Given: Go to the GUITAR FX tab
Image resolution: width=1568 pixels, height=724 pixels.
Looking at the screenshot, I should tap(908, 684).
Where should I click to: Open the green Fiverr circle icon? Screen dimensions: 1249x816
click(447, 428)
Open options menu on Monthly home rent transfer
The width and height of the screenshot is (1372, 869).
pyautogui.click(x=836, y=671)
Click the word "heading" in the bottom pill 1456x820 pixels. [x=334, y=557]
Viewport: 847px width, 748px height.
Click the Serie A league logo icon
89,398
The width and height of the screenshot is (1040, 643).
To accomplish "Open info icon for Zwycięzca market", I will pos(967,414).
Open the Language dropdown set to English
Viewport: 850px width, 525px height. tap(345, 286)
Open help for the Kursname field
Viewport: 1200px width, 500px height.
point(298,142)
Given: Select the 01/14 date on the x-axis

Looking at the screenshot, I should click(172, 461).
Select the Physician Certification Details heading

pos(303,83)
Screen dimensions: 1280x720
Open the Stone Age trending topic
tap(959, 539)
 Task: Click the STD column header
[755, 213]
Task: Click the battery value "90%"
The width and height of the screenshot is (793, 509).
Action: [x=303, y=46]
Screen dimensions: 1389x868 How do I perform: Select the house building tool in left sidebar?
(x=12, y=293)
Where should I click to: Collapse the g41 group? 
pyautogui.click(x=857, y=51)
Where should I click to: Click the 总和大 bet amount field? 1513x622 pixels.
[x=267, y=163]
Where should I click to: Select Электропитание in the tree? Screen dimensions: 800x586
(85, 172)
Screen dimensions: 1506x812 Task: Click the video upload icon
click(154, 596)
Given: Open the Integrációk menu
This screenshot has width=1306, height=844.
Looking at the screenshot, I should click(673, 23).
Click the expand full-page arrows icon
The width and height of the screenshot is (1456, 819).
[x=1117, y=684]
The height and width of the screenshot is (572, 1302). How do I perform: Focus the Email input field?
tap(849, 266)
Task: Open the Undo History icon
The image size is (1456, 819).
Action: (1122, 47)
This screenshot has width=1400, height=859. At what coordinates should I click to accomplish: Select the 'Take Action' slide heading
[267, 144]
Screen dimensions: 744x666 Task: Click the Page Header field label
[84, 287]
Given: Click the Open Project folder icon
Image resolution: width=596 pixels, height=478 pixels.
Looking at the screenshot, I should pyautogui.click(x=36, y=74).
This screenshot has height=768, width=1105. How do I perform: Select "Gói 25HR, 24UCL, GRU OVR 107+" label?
------------------------
Problem: Please reproduce word for word the rows from the line containing "Task: Open the Undo History icon" through the final line of the rows.

Expected output:
Task: Open the Undo History icon
The image size is (1456, 819).
Action: (1122, 47)
This screenshot has width=1400, height=859. At what coordinates should I click to accomplish: Select the 'Take Action' slide heading
[267, 144]
Screen dimensions: 744x666 Task: Click the Page Header field label
[84, 287]
Given: Click the Open Project folder icon
Image resolution: width=596 pixels, height=478 pixels.
Looking at the screenshot, I should pyautogui.click(x=36, y=74).
This screenshot has height=768, width=1105. How do I perform: Select "Gói 25HR, 24UCL, GRU OVR 107+" label?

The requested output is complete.